## ASSIGNED TASK
Extract from the entries below, exactly as given, only the lines from the line containing "Task: Open the search magnifier icon" to the line containing "Open file info for Friends_subtitles.dfxp", both lines included.

## MATERIAL PROVIDED
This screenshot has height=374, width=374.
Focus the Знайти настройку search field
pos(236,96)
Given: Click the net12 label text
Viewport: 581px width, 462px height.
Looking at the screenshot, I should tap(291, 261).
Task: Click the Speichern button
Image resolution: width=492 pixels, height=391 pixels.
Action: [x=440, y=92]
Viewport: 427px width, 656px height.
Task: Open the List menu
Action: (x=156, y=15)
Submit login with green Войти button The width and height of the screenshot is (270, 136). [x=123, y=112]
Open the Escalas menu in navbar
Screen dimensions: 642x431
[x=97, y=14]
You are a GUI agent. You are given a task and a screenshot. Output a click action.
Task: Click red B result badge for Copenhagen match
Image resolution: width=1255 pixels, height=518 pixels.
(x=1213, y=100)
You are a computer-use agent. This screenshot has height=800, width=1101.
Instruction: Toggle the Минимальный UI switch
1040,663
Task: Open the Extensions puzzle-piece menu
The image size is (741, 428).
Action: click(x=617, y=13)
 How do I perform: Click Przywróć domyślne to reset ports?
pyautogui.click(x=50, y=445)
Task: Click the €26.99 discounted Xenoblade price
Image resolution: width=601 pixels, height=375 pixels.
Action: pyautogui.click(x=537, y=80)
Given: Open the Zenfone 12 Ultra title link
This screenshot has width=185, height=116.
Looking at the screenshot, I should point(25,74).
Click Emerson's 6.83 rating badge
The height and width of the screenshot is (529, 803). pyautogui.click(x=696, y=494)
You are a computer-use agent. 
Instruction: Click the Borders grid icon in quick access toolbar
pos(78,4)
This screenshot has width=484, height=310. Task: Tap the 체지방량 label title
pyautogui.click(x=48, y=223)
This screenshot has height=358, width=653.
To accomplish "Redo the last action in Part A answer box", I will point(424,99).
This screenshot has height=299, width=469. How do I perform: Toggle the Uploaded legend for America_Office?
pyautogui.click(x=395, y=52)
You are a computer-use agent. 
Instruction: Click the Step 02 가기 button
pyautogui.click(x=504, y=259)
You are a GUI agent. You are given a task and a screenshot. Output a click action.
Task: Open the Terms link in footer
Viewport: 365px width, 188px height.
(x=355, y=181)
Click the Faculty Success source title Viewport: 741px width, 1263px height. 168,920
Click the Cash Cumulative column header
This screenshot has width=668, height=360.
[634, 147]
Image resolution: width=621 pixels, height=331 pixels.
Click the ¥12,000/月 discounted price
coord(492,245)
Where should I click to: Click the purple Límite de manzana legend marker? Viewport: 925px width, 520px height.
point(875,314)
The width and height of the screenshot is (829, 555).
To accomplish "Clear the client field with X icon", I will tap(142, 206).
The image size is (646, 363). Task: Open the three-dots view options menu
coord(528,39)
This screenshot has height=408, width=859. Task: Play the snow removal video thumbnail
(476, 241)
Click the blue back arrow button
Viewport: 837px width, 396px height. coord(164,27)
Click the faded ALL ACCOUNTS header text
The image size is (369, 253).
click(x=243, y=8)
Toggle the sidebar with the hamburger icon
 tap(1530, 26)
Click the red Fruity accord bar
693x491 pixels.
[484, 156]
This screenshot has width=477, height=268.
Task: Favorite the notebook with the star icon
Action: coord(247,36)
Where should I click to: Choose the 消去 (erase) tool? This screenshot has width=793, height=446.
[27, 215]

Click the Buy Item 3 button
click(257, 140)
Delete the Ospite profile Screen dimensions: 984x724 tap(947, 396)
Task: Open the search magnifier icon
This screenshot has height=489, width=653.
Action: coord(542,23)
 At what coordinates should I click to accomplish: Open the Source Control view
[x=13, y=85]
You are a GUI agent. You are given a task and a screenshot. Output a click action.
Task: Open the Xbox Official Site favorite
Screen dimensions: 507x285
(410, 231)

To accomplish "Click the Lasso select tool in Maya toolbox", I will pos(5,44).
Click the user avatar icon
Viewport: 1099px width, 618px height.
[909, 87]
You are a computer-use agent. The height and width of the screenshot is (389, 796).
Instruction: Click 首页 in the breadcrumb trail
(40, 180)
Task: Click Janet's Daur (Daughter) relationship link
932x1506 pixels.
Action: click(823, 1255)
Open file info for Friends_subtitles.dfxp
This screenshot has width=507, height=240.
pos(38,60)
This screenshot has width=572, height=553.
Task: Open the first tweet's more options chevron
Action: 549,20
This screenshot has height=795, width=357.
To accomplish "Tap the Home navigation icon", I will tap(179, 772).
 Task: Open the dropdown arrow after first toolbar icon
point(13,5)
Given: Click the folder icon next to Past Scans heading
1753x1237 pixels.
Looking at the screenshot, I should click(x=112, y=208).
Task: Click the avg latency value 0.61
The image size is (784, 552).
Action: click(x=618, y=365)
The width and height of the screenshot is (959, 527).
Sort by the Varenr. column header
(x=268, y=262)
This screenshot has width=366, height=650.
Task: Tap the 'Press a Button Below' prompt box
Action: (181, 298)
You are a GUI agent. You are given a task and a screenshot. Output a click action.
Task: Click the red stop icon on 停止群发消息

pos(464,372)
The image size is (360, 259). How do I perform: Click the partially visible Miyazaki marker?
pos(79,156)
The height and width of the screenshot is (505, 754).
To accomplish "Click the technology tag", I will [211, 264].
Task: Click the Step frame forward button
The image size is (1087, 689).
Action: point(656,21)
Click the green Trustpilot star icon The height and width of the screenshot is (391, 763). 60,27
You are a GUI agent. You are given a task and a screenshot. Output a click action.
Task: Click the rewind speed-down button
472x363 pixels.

## TASK OUTPUT
Task: Open the search magnifier icon
This screenshot has height=489, width=653.
Action: coord(542,23)
 At what coordinates should I click to accomplish: Open the Source Control view
[x=13, y=85]
You are a GUI agent. You are given a task and a screenshot. Output a click action.
Task: Open the Xbox Official Site favorite
Screen dimensions: 507x285
(410, 231)

To accomplish "Click the Lasso select tool in Maya toolbox", I will pos(5,44).
Click the user avatar icon
Viewport: 1099px width, 618px height.
[909, 87]
You are a computer-use agent. The height and width of the screenshot is (389, 796).
Instruction: Click 首页 in the breadcrumb trail
(40, 180)
Task: Click Janet's Daur (Daughter) relationship link
932x1506 pixels.
Action: click(823, 1255)
Open file info for Friends_subtitles.dfxp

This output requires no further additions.